Tokenization Deep Dive
Preparing Data for Models
tokenizer = AutoTokenizer.from_pretrained("bert-base-uncased")
texts = ["Science is cool.", "Quantum physics is hard."]
# Batch encoding
inputs = tokenizer(
texts,
padding=True,
truncation=True,
max_length=128,
return_tensors="pt" # Returns PyTorch tensors
)
print(inputs['input_ids'].shape) # (batch_size, seq_len)
The Trainer API
Simplified Training Loop
from transformers import TrainingArguments, Trainer
training_args = TrainingArguments(
output_dir="./results",
num_train_epochs=3,
per_device_train_batch_size=16,
evaluation_strategy="epoch",
logging_dir="./logs",
)
trainer = Trainer(
model=model,
args=training_args,
train_dataset=tokenized_train,
eval_dataset=tokenized_val,
)
# trainer.train()
Scientific Applications
1. Protein Sequence Analysis (ESM)
# ESM-2 is a powerful protein language model
tokenizer = AutoTokenizer.from_pretrained("facebook/esm2_t6_8M_UR50D")

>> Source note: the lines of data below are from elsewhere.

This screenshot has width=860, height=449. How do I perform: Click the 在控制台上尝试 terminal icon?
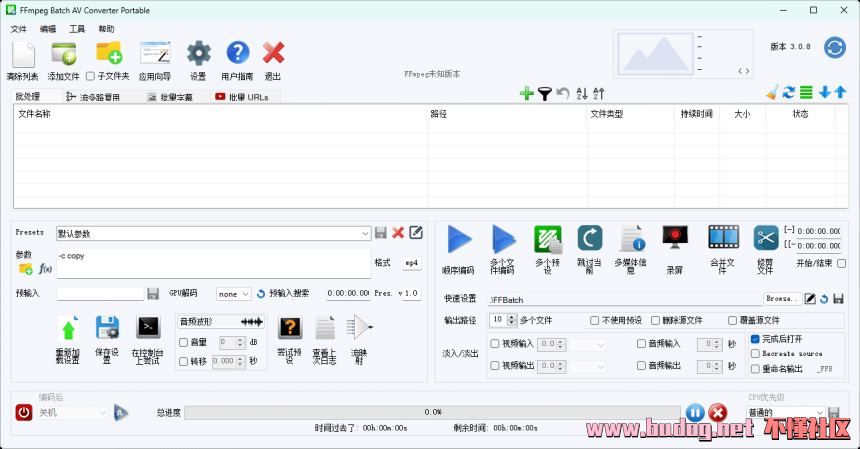pos(148,326)
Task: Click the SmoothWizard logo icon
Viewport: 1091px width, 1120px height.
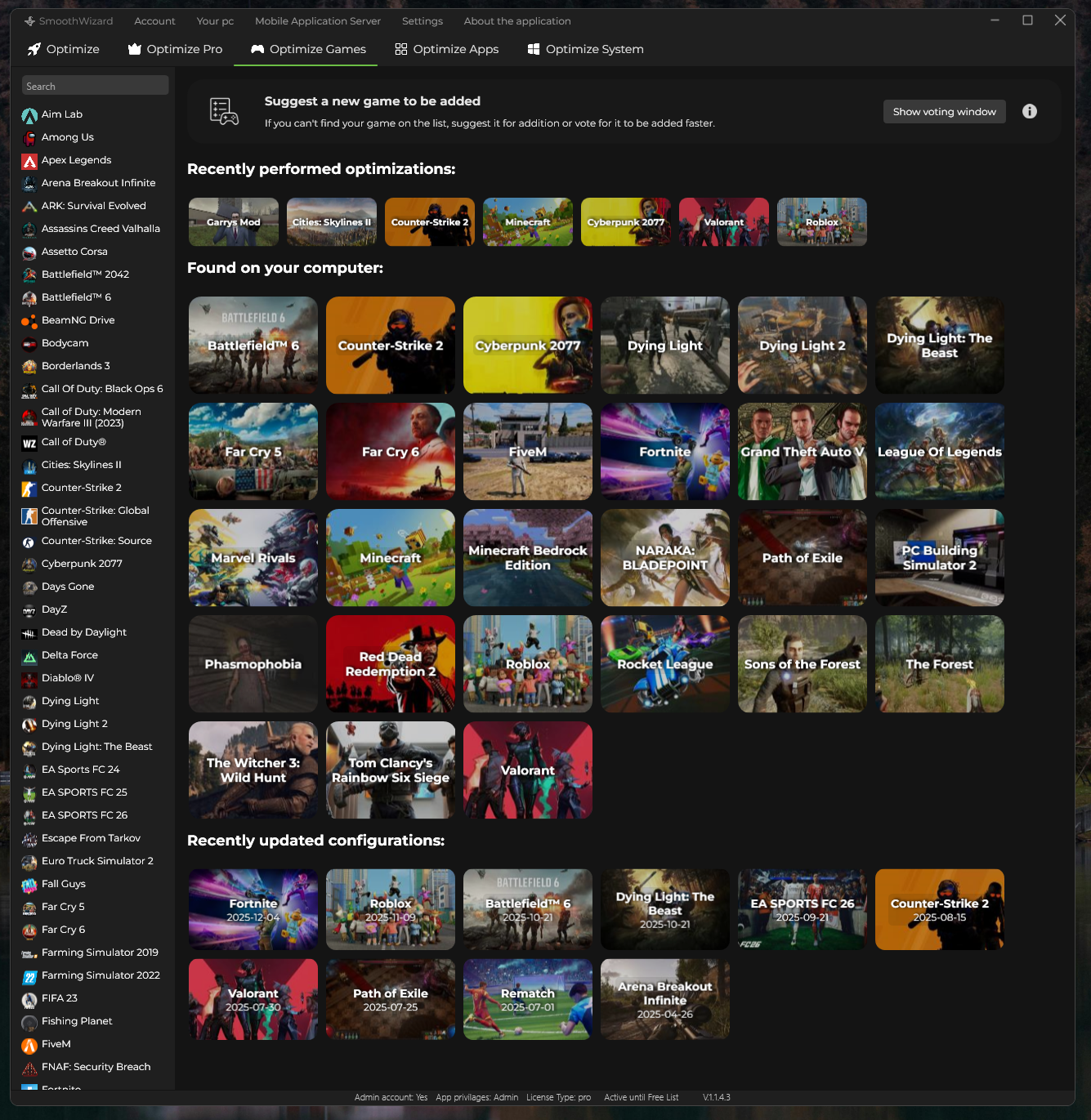Action: pyautogui.click(x=29, y=21)
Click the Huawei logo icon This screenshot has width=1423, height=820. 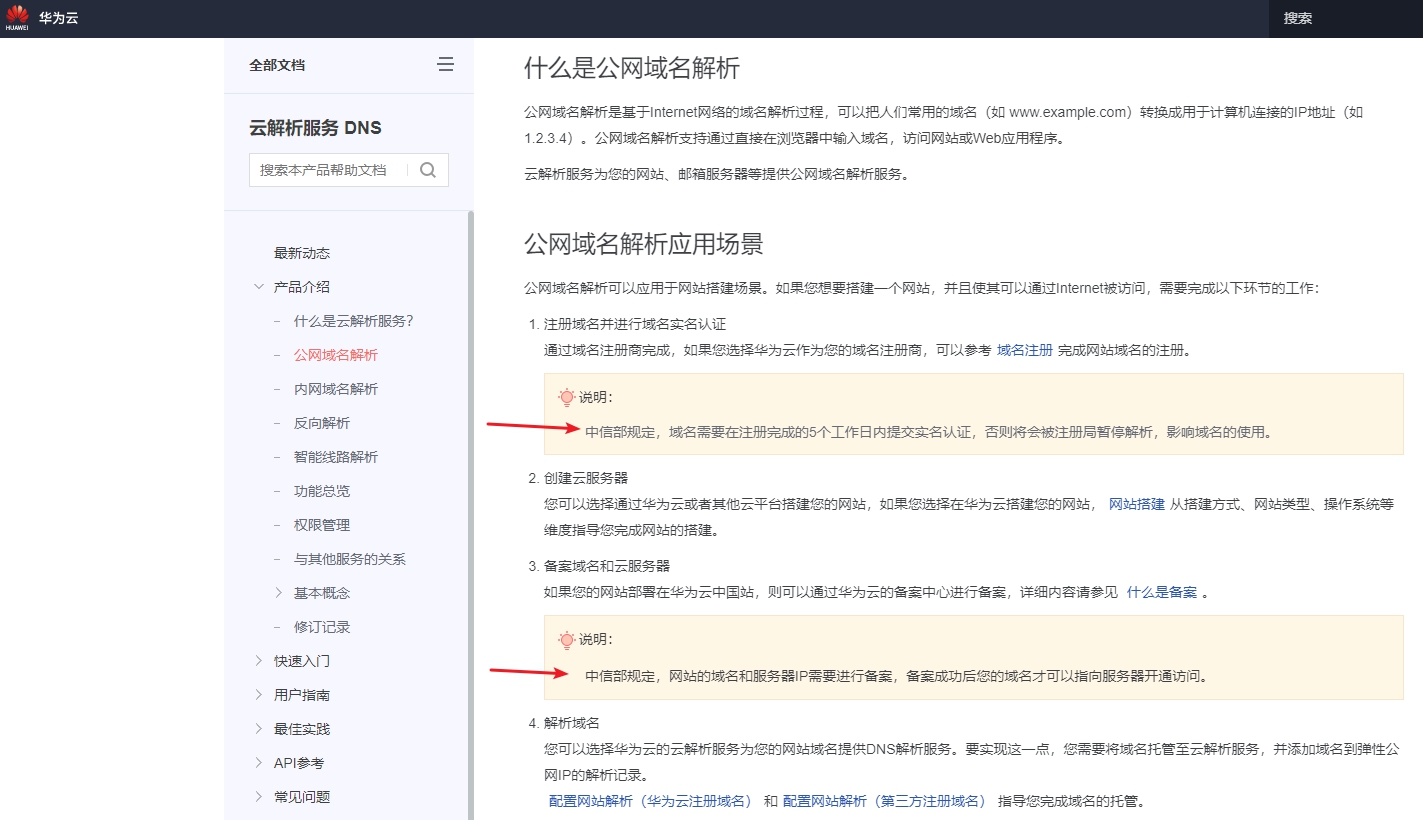[17, 16]
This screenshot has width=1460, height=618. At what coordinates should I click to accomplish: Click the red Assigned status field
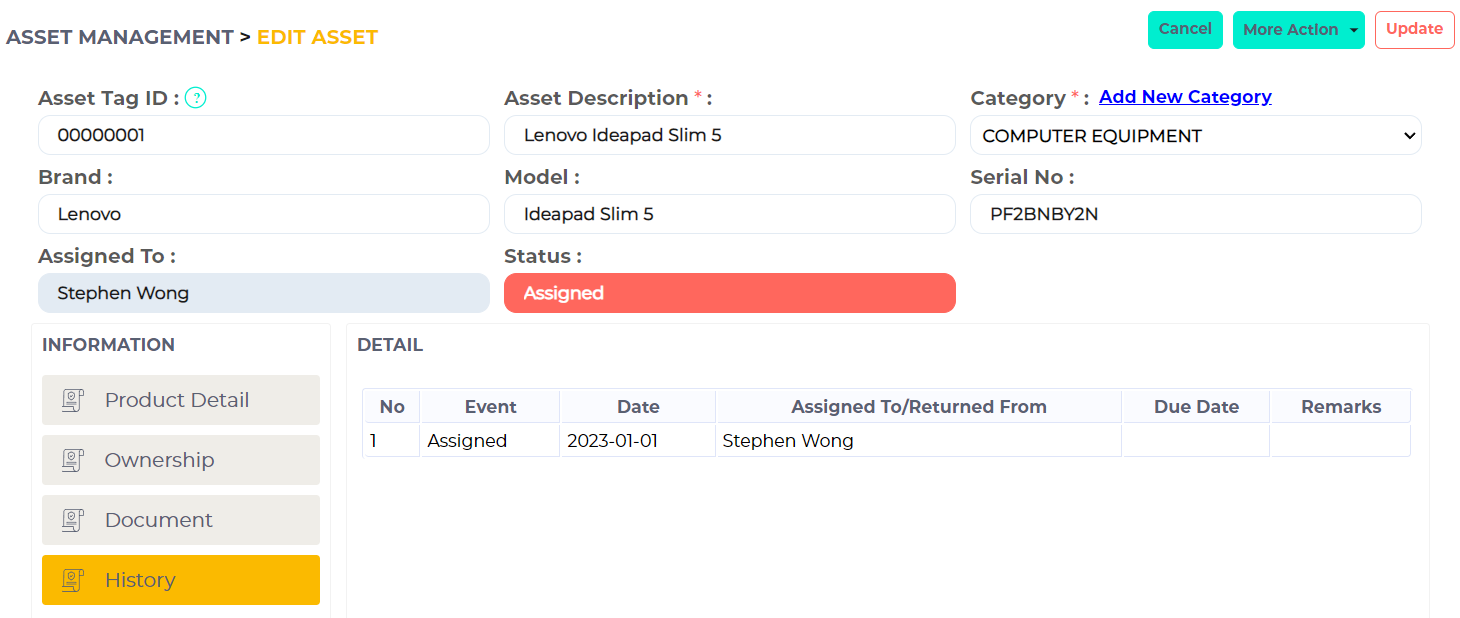tap(730, 293)
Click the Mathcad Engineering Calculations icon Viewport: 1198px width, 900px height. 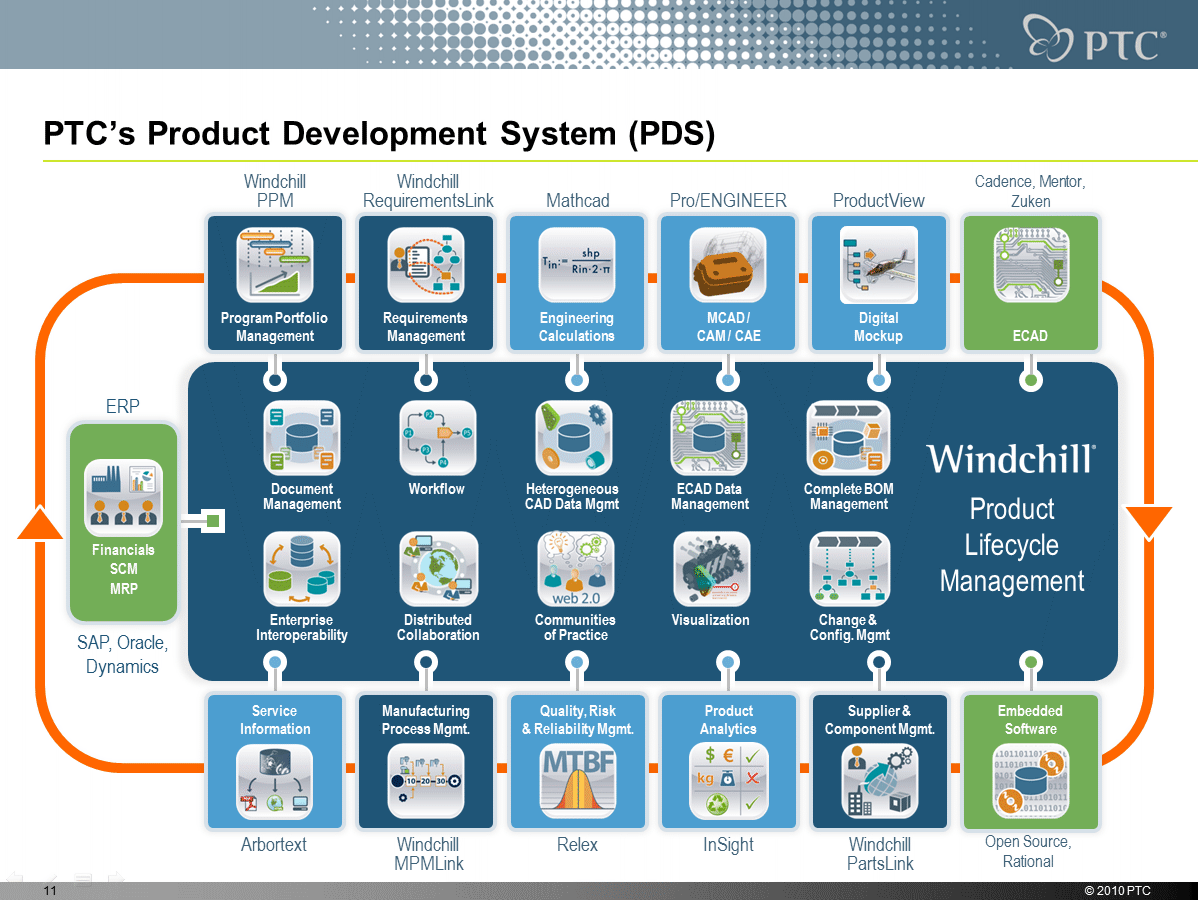point(577,262)
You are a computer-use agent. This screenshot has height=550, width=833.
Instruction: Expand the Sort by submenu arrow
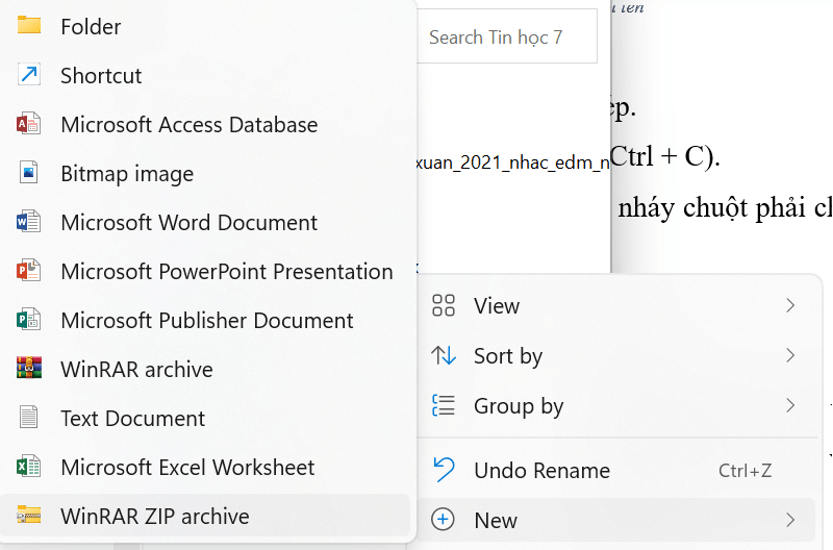coord(790,356)
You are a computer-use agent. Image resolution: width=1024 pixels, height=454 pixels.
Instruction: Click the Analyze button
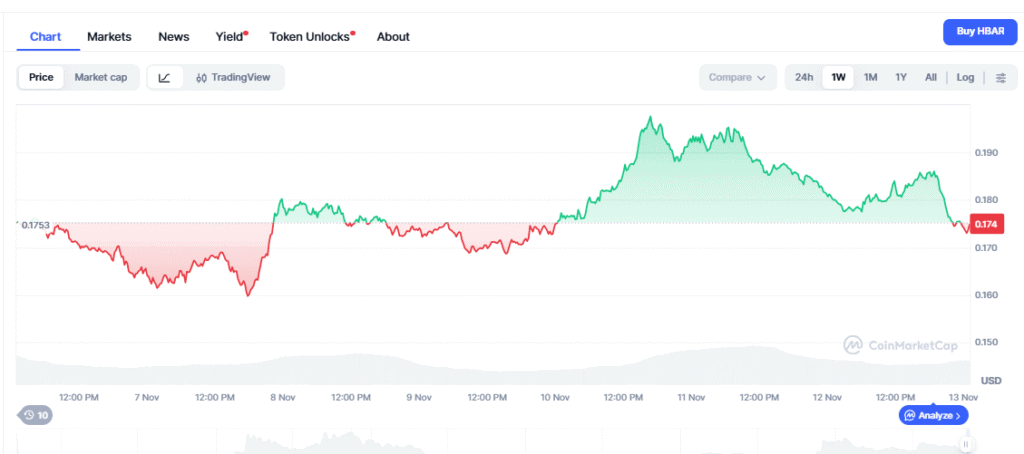(933, 415)
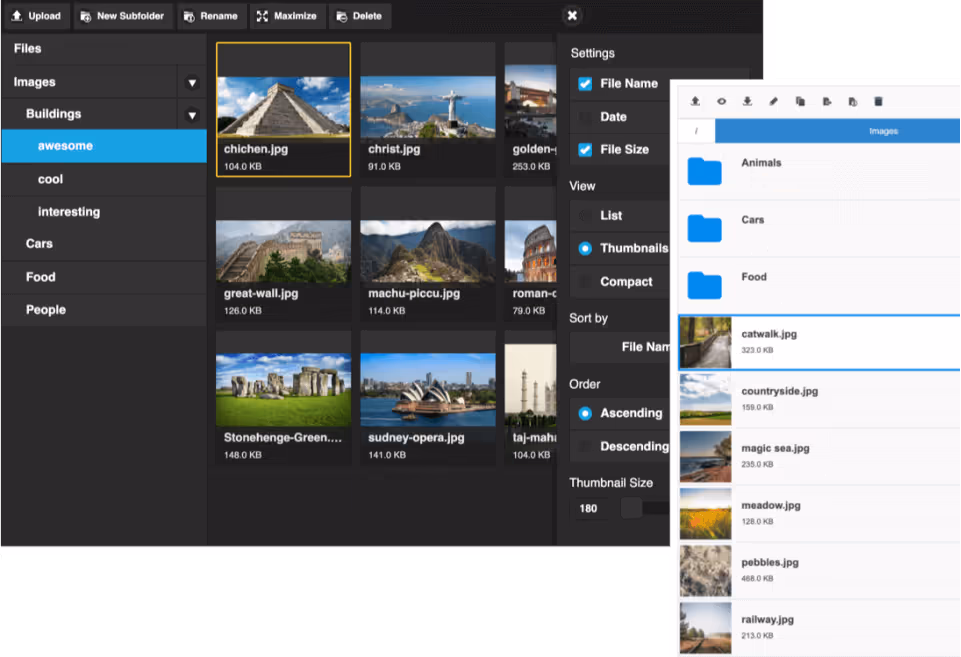Click the pencil rename icon

click(x=773, y=101)
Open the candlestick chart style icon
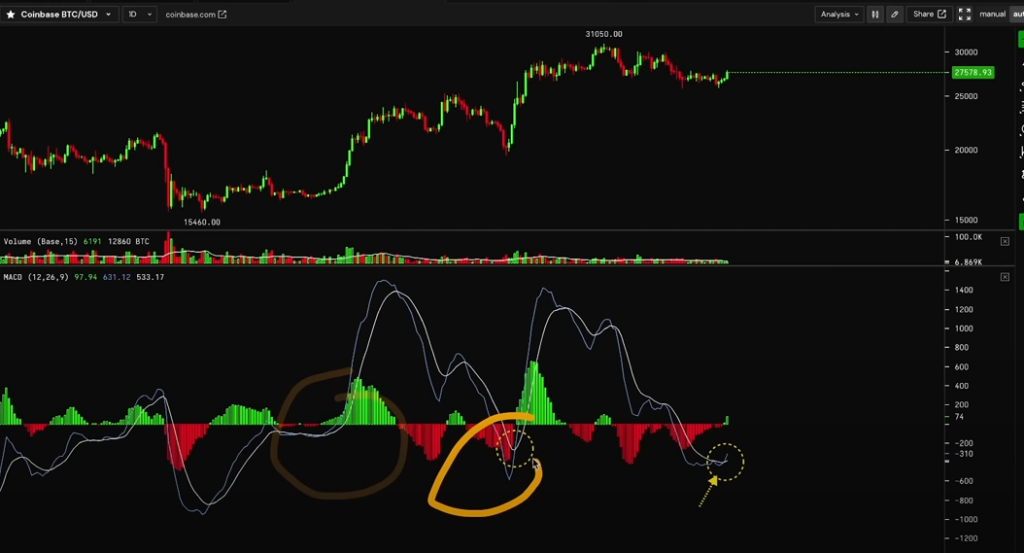This screenshot has height=553, width=1024. tap(874, 14)
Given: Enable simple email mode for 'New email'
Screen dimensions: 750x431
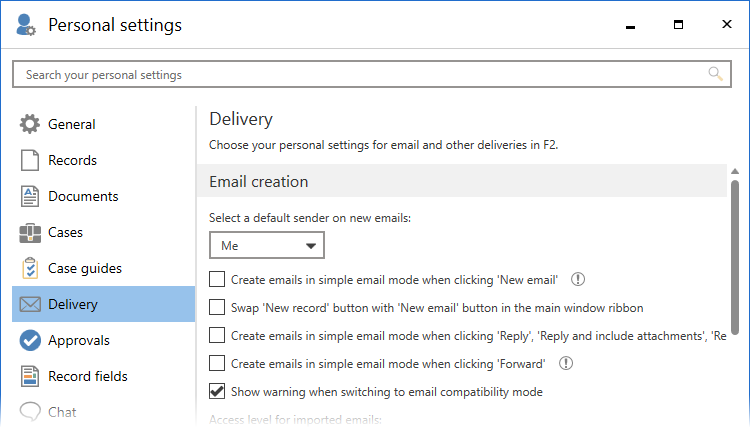Looking at the screenshot, I should click(217, 280).
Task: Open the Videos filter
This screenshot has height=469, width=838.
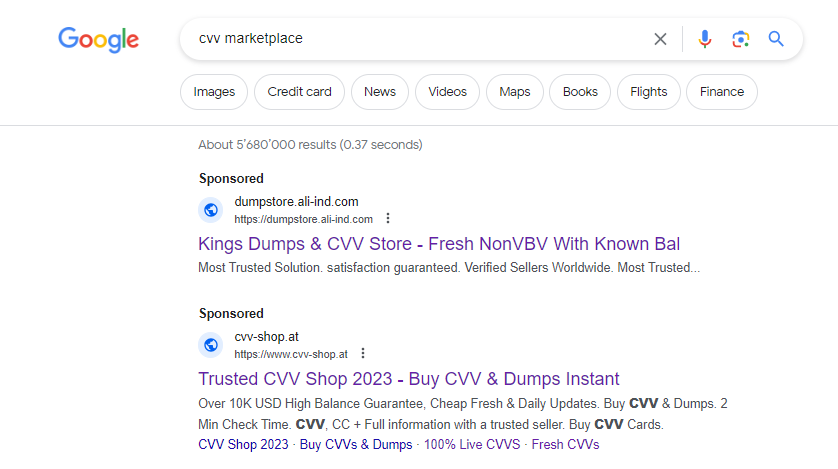Action: [447, 92]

model = AutoModel.from_pretrained("facebook/esm2_t6_8M_UR50D")
protein_seq = "MAPLRKTYLLG"
inputs = tokenizer(protein_seq, return_tensors="pt")
with torch.no_grad():
outputs = model(**inputs)
# The 'last_hidden_state' represents a "feature vector" for each amino acid
embeddings = outputs.last_hidden_state
2. Chemical Property Prediction (SMILES)
# Using a model trained on molecular strings
pipe = pipeline("text-classification", model="seyonec/ChemBERTa-zinc-base-v1")
smiles = "CC(=O)Oc1ccccc1C(=O)O" # Aspirin
result = pipe(smiles)
print(f"Prediction: {result}")
3. Named Entity Recognition (NER) for Papers
# Extracting genes, proteins, or chemicals from text
ner_pipe = pipeline("ner", model="dslim/bert-base-NER")
text = "The expression of the BRCA1 gene was observed in the sample."
entities = ner_pipe(text)
Performance and Efficiency
1. Quantization (bitsandbytes)
Running large models on consumer GPUs by reducing precision (8-bit or 4-bit).
from transformers import BitsAndBytesConfig
# Load model in 4-bit precision
quant_config = BitsAndBytesConfig(load_in_4bit=True)
model = AutoModel.from_pretrained("model_name", quantization_config=quant_config)
2. Using pipeline with GPU
# 'device=0' targets the first CUDA device
pipe = pipeline("translation_en_to_fr", model="t5-base", device=0)
Common Pitfalls and Solutions
"Out of Memory" (OOM) on GPU
# ❌ Problem: Batch size is too large for GPU RAM
# ✅ Solution:
# 1. Reduce 'per_device_train_batch_size'
# 2. Use 'gradient_accumulation_steps' to keep effective batch size
# 3. Use 'fp16=True' in TrainingArguments
Model Output is a Dictionary, not a Tensor
# ❌ Problem: outputs[0] works, but is confusing
# ✅ Solution: Access by name
outputs = model(**inputs)
hidden_states = outputs.last_hidden_state
Slow Tokenization
# ✅ Solution: Use "Fast" tokenizers (written in Rust, usually default)
tokenizer = AutoTokenizer.from_pretrained("bert-base-uncased", use_fast=True)
Hugging Face Transformers has democratized AI for the scientific community. By providing a unified interface to the world's most powerful models, it allows researchers to spend less time on engineering and more time on discovering insights from data.